De récipiendaire de bourse à chercheur – Le témoignage de Branavan

  le 21 octobre, 2020

Parfois, tout ce qu’il faut, c’est un petit coup de pouce et beaucoup de curiosité pour changer le monde.

Pour Branavan Manoranjan, un placement coopératif inattendu au lycée l’a conduit sur la voie de la médecine. En 2013, une bourse de stagiaire de recherche de la Fondation canadienne des tumeurs cérébrales a aidé à financer sa recherche sur le médulloblastome pédiatrique.

Ses recherches lui ont récemment valu des éloges et sont un excellent exemple de la façon dont les jeunes esprits peuvent avoir un énorme impact.

Vous pouvez tout lire sur la recherche de Branavan et la bourse de stagiaire de recherche qui lui a été octroyée par la Fondation canadienne des tumeurs cérébrales ici.

Sa curiosité l’a conduit à la voie WNT (WNT Pathway) – quelque chose qui accélère normalement le cancer chez les adultes, mais qui s’est avéré réduire le médulloblastome infantile. Bien qu’il dise que c’était le fruit du hasard, rien de tout cela ne serait arrivé sans sa grande curiosité et ténacité.

«Vous devez avoir les yeux ouverts et l’oreille attentive.»

Le parcours en recherche de Branavan a commencé au cours de sa 12e année d’étude, lorsqu’il a participé à un programme coopératif qui accueillait des étudiants qui n’étaient pas nécessairement intéressés par la médecine et les études universitaires, et les jumelait à des lieux de travail afin de leur faire découvrir le monde.

Branavan a passé son deuxième semestre à faire de la recherche et à fréquenter des cliniques médicales.

«En tant que lycéen, regarder une chirurgie au cerveau, c’est chouette», dit-il. «Surtout quand mes autres amis sont assis en classe à faire des calculs.»

Branavan possède à la fois les connaissances scientifiques et médicales nécessaires pour comprendre non seulement la recherche, mais aussi ses applications pratiques.

«Cela va à l’encontre du dogme», a déclaré Branavan, à propos de sa découverte inhabituelle.

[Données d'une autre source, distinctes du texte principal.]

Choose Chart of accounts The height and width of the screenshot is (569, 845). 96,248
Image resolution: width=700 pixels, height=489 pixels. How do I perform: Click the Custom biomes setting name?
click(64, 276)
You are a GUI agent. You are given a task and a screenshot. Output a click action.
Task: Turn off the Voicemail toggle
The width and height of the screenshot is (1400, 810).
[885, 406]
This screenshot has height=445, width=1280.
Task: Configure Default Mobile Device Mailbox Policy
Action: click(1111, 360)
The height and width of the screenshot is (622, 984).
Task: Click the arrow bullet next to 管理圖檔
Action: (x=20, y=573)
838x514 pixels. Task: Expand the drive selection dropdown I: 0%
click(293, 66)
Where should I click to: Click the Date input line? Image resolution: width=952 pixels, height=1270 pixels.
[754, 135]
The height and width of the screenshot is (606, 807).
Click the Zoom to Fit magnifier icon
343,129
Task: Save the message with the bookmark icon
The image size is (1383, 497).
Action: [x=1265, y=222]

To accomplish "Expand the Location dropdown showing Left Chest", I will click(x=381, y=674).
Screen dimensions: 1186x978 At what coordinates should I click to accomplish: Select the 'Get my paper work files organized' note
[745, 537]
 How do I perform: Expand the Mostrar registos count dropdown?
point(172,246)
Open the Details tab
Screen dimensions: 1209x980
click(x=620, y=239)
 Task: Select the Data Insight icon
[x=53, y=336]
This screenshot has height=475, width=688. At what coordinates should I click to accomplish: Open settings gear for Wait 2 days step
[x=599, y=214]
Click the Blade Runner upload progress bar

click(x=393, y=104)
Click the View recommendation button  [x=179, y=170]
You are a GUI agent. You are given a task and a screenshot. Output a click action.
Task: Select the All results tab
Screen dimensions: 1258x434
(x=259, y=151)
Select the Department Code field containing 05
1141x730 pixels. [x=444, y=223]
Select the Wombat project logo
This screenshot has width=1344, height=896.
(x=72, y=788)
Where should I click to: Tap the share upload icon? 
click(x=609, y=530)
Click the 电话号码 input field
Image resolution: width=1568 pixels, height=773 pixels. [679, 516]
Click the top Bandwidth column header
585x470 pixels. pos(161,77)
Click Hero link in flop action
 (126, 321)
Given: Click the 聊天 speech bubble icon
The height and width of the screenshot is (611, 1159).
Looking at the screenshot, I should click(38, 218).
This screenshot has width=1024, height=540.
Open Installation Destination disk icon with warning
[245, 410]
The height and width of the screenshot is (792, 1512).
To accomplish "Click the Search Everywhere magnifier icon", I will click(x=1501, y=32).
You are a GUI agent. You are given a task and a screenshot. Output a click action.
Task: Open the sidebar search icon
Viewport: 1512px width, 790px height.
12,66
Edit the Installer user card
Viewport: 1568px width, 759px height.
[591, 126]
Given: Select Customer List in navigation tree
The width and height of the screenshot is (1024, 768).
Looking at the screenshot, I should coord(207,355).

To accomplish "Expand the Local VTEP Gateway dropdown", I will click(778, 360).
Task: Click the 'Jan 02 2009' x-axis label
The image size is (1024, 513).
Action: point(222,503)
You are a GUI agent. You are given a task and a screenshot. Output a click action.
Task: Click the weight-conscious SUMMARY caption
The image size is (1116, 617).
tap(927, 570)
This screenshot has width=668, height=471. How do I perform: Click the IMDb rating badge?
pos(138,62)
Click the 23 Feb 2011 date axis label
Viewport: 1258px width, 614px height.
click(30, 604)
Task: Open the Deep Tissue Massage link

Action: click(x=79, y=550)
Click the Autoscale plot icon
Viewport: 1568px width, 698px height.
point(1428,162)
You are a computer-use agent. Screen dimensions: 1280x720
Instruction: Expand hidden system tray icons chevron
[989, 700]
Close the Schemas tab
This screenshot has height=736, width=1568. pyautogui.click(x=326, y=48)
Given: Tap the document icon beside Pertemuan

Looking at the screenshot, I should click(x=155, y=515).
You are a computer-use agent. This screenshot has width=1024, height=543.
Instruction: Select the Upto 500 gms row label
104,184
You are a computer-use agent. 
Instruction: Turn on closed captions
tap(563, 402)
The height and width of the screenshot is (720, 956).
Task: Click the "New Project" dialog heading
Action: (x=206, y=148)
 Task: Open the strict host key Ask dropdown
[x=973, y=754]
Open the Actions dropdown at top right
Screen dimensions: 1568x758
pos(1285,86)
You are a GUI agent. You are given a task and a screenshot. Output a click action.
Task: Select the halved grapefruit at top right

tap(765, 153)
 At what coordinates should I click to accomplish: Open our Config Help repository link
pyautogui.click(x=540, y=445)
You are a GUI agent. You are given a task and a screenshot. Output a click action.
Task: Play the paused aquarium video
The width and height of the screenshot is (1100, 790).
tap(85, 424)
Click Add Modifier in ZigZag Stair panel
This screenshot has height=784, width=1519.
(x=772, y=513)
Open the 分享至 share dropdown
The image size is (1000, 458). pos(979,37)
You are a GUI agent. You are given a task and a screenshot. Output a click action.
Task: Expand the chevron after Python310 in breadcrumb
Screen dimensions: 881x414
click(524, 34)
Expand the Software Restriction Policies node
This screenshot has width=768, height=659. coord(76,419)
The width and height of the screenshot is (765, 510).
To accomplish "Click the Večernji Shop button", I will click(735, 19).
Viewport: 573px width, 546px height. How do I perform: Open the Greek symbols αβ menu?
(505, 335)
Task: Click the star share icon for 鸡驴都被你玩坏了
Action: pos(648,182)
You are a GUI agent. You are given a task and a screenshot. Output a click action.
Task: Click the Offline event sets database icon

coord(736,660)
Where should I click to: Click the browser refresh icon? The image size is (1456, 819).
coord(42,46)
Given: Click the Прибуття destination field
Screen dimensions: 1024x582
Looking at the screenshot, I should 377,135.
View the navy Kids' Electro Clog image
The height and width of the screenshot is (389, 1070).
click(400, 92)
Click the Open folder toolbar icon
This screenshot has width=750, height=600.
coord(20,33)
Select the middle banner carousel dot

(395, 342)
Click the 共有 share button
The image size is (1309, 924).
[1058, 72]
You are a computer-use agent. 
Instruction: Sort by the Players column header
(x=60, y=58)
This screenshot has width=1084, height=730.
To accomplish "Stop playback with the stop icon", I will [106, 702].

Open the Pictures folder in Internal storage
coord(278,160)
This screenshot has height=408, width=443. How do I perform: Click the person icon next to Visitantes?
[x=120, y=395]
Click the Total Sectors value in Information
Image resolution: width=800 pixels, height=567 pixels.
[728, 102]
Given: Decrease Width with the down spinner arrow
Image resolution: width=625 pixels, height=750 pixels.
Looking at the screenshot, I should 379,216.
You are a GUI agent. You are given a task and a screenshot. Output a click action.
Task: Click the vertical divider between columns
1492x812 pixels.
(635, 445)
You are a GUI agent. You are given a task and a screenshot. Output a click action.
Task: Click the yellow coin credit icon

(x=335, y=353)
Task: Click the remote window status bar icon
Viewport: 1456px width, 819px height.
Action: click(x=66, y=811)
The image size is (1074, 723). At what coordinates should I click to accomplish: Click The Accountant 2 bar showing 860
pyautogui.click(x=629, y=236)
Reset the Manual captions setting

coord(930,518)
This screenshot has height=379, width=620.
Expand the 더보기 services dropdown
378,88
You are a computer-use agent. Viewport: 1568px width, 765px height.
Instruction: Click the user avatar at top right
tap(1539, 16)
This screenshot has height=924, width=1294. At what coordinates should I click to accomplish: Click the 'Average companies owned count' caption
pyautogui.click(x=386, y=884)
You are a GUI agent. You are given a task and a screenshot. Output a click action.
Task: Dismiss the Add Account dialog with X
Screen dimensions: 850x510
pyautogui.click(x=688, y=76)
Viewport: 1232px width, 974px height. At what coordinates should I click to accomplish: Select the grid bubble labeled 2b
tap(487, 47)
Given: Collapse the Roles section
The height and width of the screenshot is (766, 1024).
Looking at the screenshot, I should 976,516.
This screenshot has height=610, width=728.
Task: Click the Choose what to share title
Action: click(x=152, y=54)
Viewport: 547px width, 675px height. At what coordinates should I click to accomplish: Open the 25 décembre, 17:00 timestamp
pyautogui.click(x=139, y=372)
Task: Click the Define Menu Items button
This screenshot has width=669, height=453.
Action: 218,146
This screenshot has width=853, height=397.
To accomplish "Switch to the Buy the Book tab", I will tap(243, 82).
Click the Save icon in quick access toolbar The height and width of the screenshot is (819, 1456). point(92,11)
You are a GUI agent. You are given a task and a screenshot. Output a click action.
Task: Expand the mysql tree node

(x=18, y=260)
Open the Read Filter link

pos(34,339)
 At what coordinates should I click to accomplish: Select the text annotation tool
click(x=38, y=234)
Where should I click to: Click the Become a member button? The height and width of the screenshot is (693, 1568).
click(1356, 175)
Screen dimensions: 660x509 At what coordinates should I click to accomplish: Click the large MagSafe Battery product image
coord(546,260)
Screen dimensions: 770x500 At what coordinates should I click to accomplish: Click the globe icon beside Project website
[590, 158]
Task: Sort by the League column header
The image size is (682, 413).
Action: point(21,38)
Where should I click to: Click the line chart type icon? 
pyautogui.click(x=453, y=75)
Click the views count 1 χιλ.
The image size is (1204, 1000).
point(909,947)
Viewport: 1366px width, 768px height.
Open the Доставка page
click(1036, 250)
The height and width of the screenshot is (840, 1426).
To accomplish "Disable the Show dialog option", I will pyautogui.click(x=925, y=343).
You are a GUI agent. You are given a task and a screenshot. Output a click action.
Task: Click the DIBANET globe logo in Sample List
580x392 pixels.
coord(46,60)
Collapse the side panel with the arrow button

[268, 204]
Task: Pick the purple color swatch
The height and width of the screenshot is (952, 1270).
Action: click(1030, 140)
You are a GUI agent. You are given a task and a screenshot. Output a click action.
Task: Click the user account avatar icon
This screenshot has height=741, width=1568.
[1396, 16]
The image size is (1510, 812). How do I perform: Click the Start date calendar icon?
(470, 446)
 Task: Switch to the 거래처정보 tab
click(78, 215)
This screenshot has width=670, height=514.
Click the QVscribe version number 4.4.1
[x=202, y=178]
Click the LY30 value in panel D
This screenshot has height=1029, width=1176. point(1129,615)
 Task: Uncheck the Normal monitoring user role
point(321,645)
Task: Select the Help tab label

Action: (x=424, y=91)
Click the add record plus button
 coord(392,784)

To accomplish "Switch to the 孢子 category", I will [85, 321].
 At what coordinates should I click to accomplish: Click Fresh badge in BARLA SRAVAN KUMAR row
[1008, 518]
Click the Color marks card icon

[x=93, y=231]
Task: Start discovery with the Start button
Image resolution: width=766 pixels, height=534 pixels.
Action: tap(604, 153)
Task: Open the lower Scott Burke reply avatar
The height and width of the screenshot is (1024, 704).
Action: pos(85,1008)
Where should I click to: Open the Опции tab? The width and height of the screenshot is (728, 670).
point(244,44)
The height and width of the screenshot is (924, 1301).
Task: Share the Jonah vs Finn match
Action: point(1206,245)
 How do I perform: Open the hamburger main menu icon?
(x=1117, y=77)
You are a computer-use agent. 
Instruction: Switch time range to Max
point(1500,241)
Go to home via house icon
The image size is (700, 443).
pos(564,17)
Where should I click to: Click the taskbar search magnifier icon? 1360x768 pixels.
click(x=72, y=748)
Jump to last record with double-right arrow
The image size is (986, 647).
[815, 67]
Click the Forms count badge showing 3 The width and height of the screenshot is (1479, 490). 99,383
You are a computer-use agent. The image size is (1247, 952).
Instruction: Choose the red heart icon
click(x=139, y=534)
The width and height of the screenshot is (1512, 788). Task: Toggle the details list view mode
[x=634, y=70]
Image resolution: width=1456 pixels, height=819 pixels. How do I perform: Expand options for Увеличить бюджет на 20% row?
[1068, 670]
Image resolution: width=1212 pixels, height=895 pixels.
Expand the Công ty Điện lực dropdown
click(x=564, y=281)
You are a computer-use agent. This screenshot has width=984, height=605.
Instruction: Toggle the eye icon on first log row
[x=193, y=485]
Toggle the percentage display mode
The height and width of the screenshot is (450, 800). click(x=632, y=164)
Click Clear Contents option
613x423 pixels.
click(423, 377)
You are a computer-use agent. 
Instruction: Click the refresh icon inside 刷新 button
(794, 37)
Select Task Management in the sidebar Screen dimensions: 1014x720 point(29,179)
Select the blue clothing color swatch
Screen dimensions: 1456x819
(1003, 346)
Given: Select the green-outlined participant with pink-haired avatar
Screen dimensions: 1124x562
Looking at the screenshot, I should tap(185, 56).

Mais, comme il avait maintenant les moyens de poursuivre ses recherches, il pouvait poser des questions plus approfondies sur la voie WNT (WNT Pathway) et pourquoi celle-ci avait un effet positif sur le médulloblastome.

Grâce à son placement à l’école secondaire, Branavan a appris très tôt l’existence de la Fondation canadienne des tumeurs cérébrales, grâce aux patients qu’il a rencontrés. Lorsque les bourses d’études sont devenues disponibles en 2013, il était très excité face à cette opportunité.

 

Branavan Manoranjan - Studentship - 2013
Branavan en 2013.

 

«Cette bourse n’était pas disponible lorsque j’étais au premier cycle», déclare-t-il. «En tant qu’étudiant en médecine, c’était une excellente opportunité.»

Heureusement, l’annonce de la bourse a coïncidé parfaitement avec le début de ses études.

«Faire partie du diplôme combiné – école de médecine et école supérieure – m’a donné l’occasion de faire de la recherche tout en continuant à participer», déclare-t-il.

Le projet a débuté dans le cadre de sa thèse de quatrième année. Outre le financement qu’il a reçu, les progrès technologiques lui ont permis de tirer le meilleur parti de ses recherches.

L’un des outils les plus utiles pour cette étude était l’utilisation du séquençage d’ARN unicellulaire (single-cell RNA). S’il avait lancé ce projet il y a 10 ans, il ne se serait pas concrétisé, en partie à cause des coûts associés.

Alors qu’avant, ce type d’expérimentation de haut niveau était limité à quelques écoles de médecine sélectionnées, elle permet maintenant à des chercheurs comme Branavan d’explorer des choses qui étaient auparavant impossibles ou inaccessibles.

La Fondation canadienne des tumeurs cérébrales est extrêmement fière du travail de Branavan et nous sommes très heureux d’avoir pu faire partie de son parcours dès le début.

Félicitations, Branavan! Tu as un très bel avenir devant toi!

C’est grâce aux généreux dons de notre communauté que nous pouvons soutenir et aider les chercheurs comme Branavan à démarrer leur carrière. La valeur des dollars consacrés à la recherche ne peut être surestimée. Elle a le potentiel de changer des vies et d’améliorer la qualité de vie de tous les Canadiens touchés par une tumeur cérébrale.